- [Your instructions] Give the entries again in full. Nothing may be altered.

------------------------------

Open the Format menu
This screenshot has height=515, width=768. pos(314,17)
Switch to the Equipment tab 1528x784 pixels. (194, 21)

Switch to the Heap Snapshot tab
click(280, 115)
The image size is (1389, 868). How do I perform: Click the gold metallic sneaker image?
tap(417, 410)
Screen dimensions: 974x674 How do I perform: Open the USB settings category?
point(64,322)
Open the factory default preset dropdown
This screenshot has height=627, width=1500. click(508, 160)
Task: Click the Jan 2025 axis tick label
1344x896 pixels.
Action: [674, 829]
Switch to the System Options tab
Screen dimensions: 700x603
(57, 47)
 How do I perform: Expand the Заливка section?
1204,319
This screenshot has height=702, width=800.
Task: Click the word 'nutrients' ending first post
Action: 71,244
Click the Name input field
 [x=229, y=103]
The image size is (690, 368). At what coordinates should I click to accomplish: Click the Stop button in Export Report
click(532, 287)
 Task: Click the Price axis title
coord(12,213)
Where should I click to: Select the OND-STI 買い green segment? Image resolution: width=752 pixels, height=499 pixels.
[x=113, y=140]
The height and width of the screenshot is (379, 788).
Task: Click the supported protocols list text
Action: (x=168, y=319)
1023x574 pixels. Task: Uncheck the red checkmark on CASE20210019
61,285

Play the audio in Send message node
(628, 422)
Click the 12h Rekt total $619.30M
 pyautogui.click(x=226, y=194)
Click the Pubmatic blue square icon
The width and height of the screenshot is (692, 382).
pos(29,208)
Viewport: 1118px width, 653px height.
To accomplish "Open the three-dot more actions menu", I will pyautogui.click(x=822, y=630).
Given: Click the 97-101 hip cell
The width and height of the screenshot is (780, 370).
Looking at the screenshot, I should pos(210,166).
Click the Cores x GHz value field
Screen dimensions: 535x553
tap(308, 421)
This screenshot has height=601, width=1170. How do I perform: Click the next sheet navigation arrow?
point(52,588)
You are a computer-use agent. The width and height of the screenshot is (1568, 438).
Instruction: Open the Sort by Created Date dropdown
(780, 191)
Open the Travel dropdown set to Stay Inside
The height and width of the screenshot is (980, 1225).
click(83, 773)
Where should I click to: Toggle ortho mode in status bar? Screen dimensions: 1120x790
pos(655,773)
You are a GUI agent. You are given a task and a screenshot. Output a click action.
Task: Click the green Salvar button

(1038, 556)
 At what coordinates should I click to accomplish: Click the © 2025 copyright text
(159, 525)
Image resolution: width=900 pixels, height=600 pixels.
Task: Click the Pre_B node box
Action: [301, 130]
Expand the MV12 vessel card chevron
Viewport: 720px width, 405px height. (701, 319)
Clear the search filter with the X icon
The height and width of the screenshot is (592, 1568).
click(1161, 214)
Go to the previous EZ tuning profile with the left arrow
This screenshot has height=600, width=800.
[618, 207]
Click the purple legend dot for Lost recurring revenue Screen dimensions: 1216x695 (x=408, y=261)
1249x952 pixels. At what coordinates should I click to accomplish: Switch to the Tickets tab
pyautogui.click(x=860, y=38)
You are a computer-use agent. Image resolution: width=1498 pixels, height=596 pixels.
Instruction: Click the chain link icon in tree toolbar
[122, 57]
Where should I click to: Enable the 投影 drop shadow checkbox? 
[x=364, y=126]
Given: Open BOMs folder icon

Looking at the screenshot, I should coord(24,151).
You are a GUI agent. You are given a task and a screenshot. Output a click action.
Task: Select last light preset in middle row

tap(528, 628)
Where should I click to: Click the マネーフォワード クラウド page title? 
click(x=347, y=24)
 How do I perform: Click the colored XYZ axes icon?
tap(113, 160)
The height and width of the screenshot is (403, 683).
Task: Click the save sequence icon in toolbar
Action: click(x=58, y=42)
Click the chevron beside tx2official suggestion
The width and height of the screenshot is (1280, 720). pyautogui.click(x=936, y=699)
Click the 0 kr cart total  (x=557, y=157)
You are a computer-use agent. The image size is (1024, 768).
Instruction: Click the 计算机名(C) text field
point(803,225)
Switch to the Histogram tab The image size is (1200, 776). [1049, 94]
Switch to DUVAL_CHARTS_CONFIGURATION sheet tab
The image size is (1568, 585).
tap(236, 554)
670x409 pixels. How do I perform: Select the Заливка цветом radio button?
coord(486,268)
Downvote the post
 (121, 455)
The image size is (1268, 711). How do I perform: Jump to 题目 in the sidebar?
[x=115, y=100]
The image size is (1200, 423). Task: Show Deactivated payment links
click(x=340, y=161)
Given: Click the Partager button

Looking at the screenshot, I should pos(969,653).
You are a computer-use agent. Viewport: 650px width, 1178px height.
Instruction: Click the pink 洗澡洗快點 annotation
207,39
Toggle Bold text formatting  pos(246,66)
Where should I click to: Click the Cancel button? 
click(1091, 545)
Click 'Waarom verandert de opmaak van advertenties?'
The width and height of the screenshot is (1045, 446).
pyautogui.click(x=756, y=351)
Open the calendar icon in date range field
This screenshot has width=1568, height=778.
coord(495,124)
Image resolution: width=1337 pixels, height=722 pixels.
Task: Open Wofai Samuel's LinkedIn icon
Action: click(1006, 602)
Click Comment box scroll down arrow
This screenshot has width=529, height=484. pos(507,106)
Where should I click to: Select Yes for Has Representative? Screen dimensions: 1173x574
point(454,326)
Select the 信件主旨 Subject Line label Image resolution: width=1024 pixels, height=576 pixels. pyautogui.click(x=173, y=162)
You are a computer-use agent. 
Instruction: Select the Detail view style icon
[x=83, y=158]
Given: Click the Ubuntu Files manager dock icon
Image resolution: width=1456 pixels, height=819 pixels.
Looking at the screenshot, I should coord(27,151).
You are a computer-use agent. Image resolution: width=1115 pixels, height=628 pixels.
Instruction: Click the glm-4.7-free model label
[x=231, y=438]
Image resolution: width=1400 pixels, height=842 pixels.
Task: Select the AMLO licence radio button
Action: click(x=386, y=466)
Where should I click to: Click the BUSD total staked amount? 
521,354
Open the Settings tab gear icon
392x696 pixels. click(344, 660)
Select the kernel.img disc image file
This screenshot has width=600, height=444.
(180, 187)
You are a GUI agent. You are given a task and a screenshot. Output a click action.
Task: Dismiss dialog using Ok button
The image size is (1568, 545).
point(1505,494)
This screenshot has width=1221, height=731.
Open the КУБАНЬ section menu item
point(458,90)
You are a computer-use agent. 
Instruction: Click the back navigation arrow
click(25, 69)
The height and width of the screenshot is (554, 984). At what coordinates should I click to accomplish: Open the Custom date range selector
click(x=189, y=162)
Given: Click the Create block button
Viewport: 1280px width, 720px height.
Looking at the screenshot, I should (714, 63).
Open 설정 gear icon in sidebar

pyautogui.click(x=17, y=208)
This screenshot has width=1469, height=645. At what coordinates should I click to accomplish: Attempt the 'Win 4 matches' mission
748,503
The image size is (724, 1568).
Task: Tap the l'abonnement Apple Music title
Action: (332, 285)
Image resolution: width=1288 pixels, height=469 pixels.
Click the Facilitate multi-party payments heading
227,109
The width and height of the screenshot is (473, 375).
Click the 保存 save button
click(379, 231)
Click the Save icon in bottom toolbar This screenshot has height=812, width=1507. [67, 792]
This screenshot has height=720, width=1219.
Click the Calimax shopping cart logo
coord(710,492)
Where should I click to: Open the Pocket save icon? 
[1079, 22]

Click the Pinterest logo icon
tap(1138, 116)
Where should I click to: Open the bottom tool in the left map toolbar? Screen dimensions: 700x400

------------------------------

- [Answer box]
Open the Format menu
This screenshot has height=515, width=768. pos(314,17)
Switch to the Equipment tab 1528x784 pixels. (194, 21)

Switch to the Heap Snapshot tab
click(280, 115)
The image size is (1389, 868). How do I perform: Click the gold metallic sneaker image?
tap(417, 410)
Screen dimensions: 974x674 How do I perform: Open the USB settings category?
point(64,322)
Open the factory default preset dropdown
This screenshot has height=627, width=1500. click(508, 160)
Task: Click the Jan 2025 axis tick label
1344x896 pixels.
Action: [674, 829]
Switch to the System Options tab
Screen dimensions: 700x603
(57, 47)
 How do I perform: Expand the Заливка section?
1204,319
This screenshot has height=702, width=800.
Task: Click the word 'nutrients' ending first post
Action: 71,244
Click the Name input field
 [x=229, y=103]
The image size is (690, 368). At what coordinates should I click to accomplish: Click the Stop button in Export Report
click(532, 287)
 Task: Click the Price axis title
coord(12,213)
Where should I click to: Select the OND-STI 買い green segment? Image resolution: width=752 pixels, height=499 pixels.
[x=113, y=140]
The height and width of the screenshot is (379, 788).
Task: Click the supported protocols list text
Action: (x=168, y=319)
1023x574 pixels. Task: Uncheck the red checkmark on CASE20210019
61,285

Play the audio in Send message node
(628, 422)
Click the 12h Rekt total $619.30M
 pyautogui.click(x=226, y=194)
Click the Pubmatic blue square icon
The width and height of the screenshot is (692, 382).
pos(29,208)
Viewport: 1118px width, 653px height.
To accomplish "Open the three-dot more actions menu", I will pyautogui.click(x=822, y=630).
Given: Click the 97-101 hip cell
The width and height of the screenshot is (780, 370).
Looking at the screenshot, I should pos(210,166).
Click the Cores x GHz value field
Screen dimensions: 535x553
tap(308, 421)
This screenshot has height=601, width=1170. How do I perform: Click the next sheet navigation arrow?
point(52,588)
You are a computer-use agent. The width and height of the screenshot is (1568, 438).
Instruction: Open the Sort by Created Date dropdown
(780, 191)
Open the Travel dropdown set to Stay Inside
The height and width of the screenshot is (980, 1225).
click(83, 773)
Where should I click to: Toggle ortho mode in status bar? Screen dimensions: 1120x790
pos(655,773)
You are a GUI agent. You are given a task and a screenshot. Output a click action.
Task: Click the green Salvar button

(1038, 556)
 At what coordinates should I click to accomplish: Click the © 2025 copyright text
(159, 525)
Image resolution: width=900 pixels, height=600 pixels.
Task: Click the Pre_B node box
Action: [301, 130]
Expand the MV12 vessel card chevron
Viewport: 720px width, 405px height. (701, 319)
Clear the search filter with the X icon
The height and width of the screenshot is (592, 1568).
click(1161, 214)
Go to the previous EZ tuning profile with the left arrow
This screenshot has height=600, width=800.
[618, 207]
Click the purple legend dot for Lost recurring revenue Screen dimensions: 1216x695 (x=408, y=261)
1249x952 pixels. At what coordinates should I click to accomplish: Switch to the Tickets tab
pyautogui.click(x=860, y=38)
You are a computer-use agent. Image resolution: width=1498 pixels, height=596 pixels.
Instruction: Click the chain link icon in tree toolbar
[122, 57]
Where should I click to: Enable the 投影 drop shadow checkbox? 
[x=364, y=126]
Given: Open BOMs folder icon

Looking at the screenshot, I should coord(24,151).
You are a GUI agent. You are given a task and a screenshot. Output a click action.
Task: Select last light preset in middle row

tap(528, 628)
Where should I click to: Click the マネーフォワード クラウド page title? 
click(x=347, y=24)
 How do I perform: Click the colored XYZ axes icon?
tap(113, 160)
The height and width of the screenshot is (403, 683).
Task: Click the save sequence icon in toolbar
Action: click(x=58, y=42)
Click the chevron beside tx2official suggestion
The width and height of the screenshot is (1280, 720). pyautogui.click(x=936, y=699)
Click the 0 kr cart total  (x=557, y=157)
You are a computer-use agent. The image size is (1024, 768).
Instruction: Click the 计算机名(C) text field
point(803,225)
Switch to the Histogram tab The image size is (1200, 776). [1049, 94]
Switch to DUVAL_CHARTS_CONFIGURATION sheet tab
The image size is (1568, 585).
tap(236, 554)
670x409 pixels. How do I perform: Select the Заливка цветом radio button?
coord(486,268)
Downvote the post
 (121, 455)
The image size is (1268, 711). How do I perform: Jump to 题目 in the sidebar?
[x=115, y=100]
The image size is (1200, 423). Task: Show Deactivated payment links
click(x=340, y=161)
Given: Click the Partager button

Looking at the screenshot, I should pos(969,653).
You are a computer-use agent. Viewport: 650px width, 1178px height.
Instruction: Click the pink 洗澡洗快點 annotation
207,39
Toggle Bold text formatting  pos(246,66)
Where should I click to: Click the Cancel button? 
click(1091, 545)
Click 'Waarom verandert de opmaak van advertenties?'
The width and height of the screenshot is (1045, 446).
pyautogui.click(x=756, y=351)
Open the calendar icon in date range field
This screenshot has width=1568, height=778.
coord(495,124)
Image resolution: width=1337 pixels, height=722 pixels.
Task: Open Wofai Samuel's LinkedIn icon
Action: click(1006, 602)
Click Comment box scroll down arrow
This screenshot has width=529, height=484. pos(507,106)
Where should I click to: Select Yes for Has Representative? Screen dimensions: 1173x574
point(454,326)
Select the 信件主旨 Subject Line label Image resolution: width=1024 pixels, height=576 pixels. pyautogui.click(x=173, y=162)
You are a computer-use agent. 
Instruction: Select the Detail view style icon
[x=83, y=158]
Given: Click the Ubuntu Files manager dock icon
Image resolution: width=1456 pixels, height=819 pixels.
Looking at the screenshot, I should coord(27,151).
You are a computer-use agent. Image resolution: width=1115 pixels, height=628 pixels.
Instruction: Click the glm-4.7-free model label
[x=231, y=438]
Image resolution: width=1400 pixels, height=842 pixels.
Task: Select the AMLO licence radio button
Action: click(x=386, y=466)
Where should I click to: Click the BUSD total staked amount? 
521,354
Open the Settings tab gear icon
392x696 pixels. click(344, 660)
Select the kernel.img disc image file
This screenshot has width=600, height=444.
(180, 187)
You are a GUI agent. You are given a task and a screenshot. Output a click action.
Task: Dismiss dialog using Ok button
The image size is (1568, 545).
point(1505,494)
This screenshot has width=1221, height=731.
Open the КУБАНЬ section menu item
point(458,90)
You are a computer-use agent. 
Instruction: Click the back navigation arrow
click(25, 69)
The height and width of the screenshot is (554, 984). At what coordinates should I click to accomplish: Open the Custom date range selector
click(x=189, y=162)
Given: Click the Create block button
Viewport: 1280px width, 720px height.
Looking at the screenshot, I should (714, 63).
Open 설정 gear icon in sidebar

pyautogui.click(x=17, y=208)
This screenshot has width=1469, height=645. At what coordinates should I click to accomplish: Attempt the 'Win 4 matches' mission
748,503
The image size is (724, 1568).
Task: Tap the l'abonnement Apple Music title
Action: (332, 285)
Image resolution: width=1288 pixels, height=469 pixels.
Click the Facilitate multi-party payments heading
227,109
The width and height of the screenshot is (473, 375).
Click the 保存 save button
click(379, 231)
Click the Save icon in bottom toolbar This screenshot has height=812, width=1507. [67, 792]
This screenshot has height=720, width=1219.
Click the Calimax shopping cart logo
coord(710,492)
Where should I click to: Open the Pocket save icon? 
[1079, 22]

Click the Pinterest logo icon
tap(1138, 116)
Where should I click to: Open the bottom tool in the left map toolbar? Screen dimensions: 700x400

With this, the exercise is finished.